It remains to show the price monotonicity under the above assumption. First, we begin with the following, which holds for arbitrary distributions.

Lemma 5

Let \({U^*_{t}(s)}\) be the expected future revenue earned starting at time t in state s, for the optimal policy computed by Algorithm 2. Then the function \(s\mapsto {U^*_{t}(s)}\) is monotone non-increasing in s for any t fixed.
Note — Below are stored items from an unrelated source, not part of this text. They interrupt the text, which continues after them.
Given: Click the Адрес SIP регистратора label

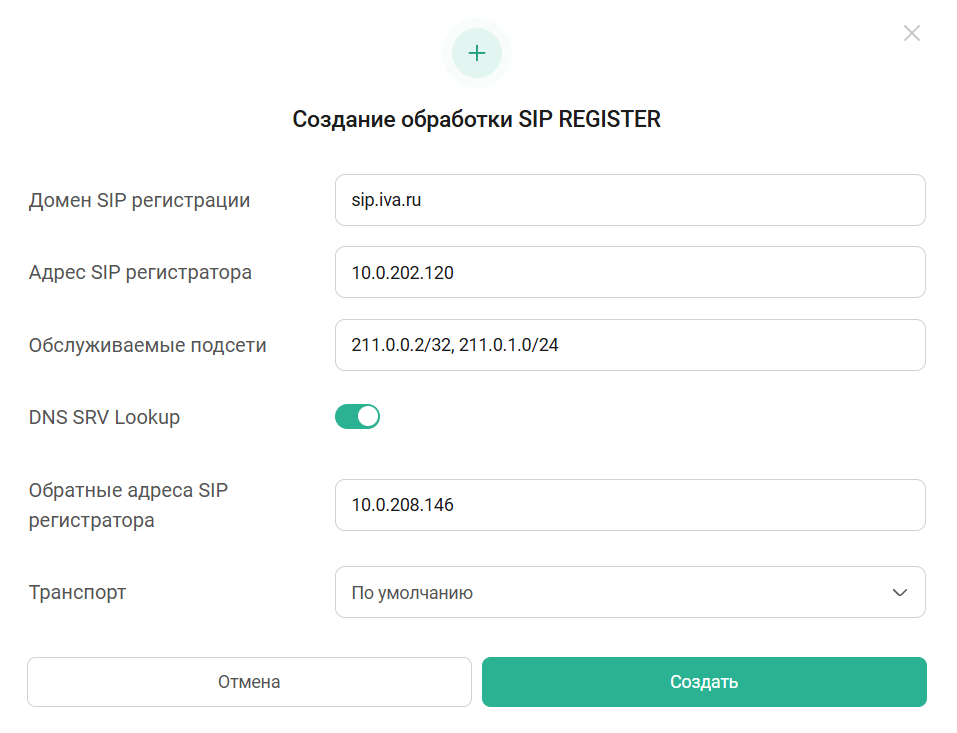Looking at the screenshot, I should coord(140,272).
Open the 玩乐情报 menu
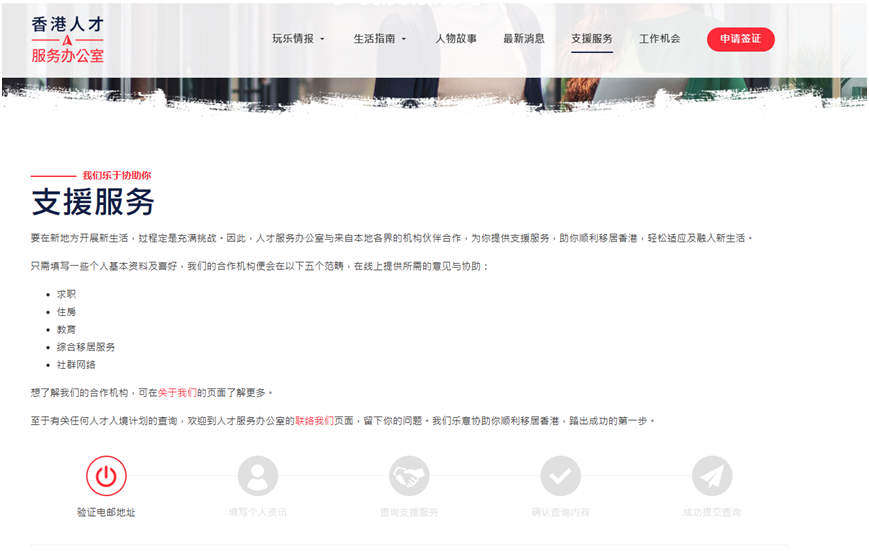Image resolution: width=869 pixels, height=551 pixels. coord(293,39)
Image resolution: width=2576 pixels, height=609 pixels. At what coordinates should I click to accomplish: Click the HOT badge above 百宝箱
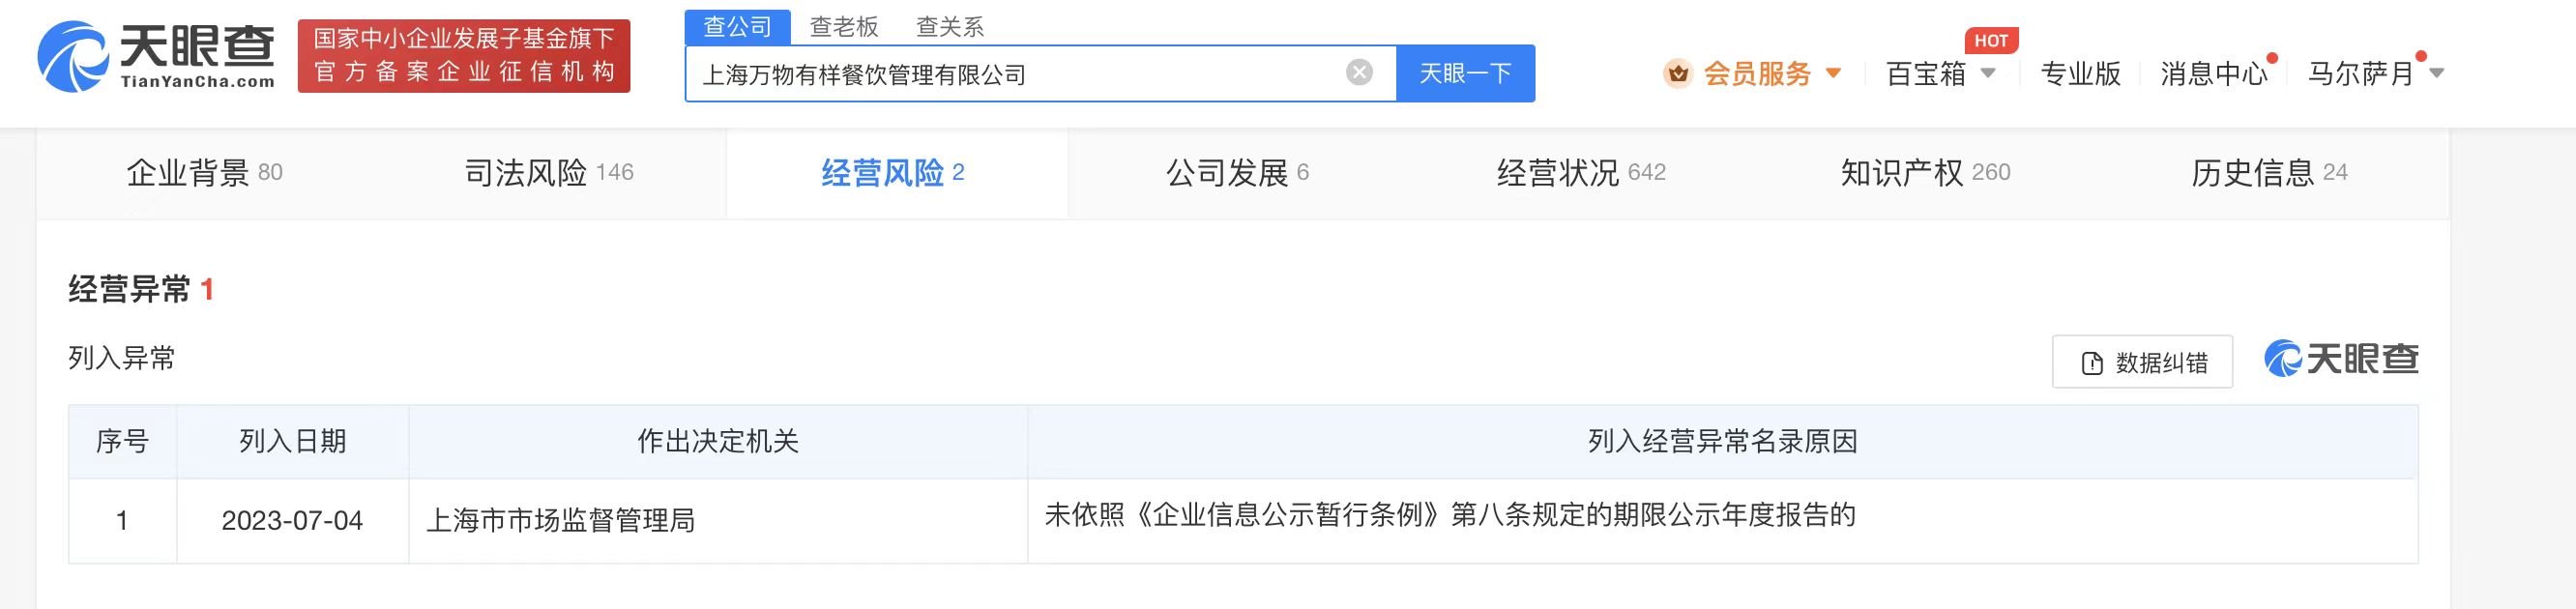1991,41
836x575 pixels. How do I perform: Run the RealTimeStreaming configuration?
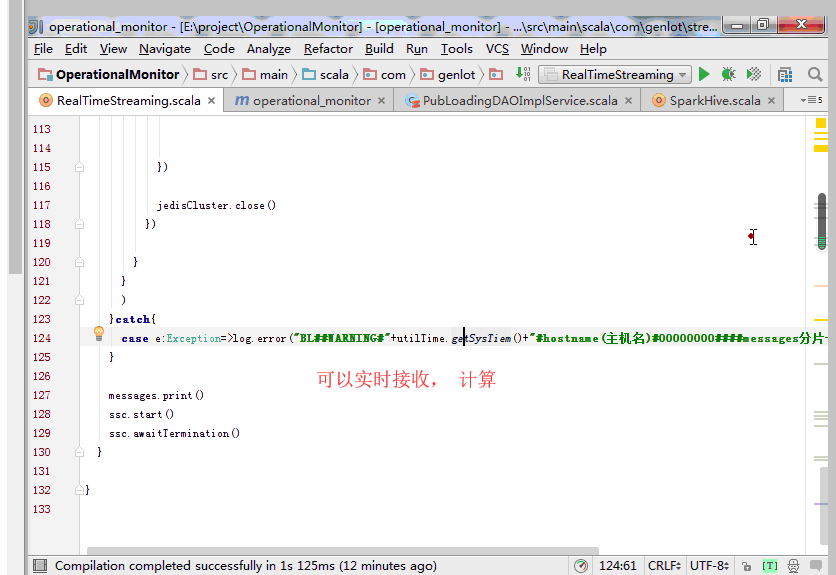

The proof is by induction on decreasing time. At time \(t=T\), there is no future revenue and \({U^*_{T}(s)}=0\), so the inductive claim follows trivially. Suppose now that the inductive claim holds at time \(t+1\). It suffices to show that this holds for each \({u^*_{t}(s,\ell )}\), since \({U^*_{t}(s)}\) is simply their expectation. Let \(\pi ^*_{t}\) be the optimal pricing policy computed for the time t by the Algorithm 2. Since the function \({\mu }\mapsto \mathbb {P}[V\ge {\mu }\ \text {and}\ {\mathcal {E}}]\), for any event \({\mathcal {E}}\), is left-continuous in the variable \({\mu }\), we may define, for every \(\ell \in \mathcal L\) and \(s \in \mathcal S,\)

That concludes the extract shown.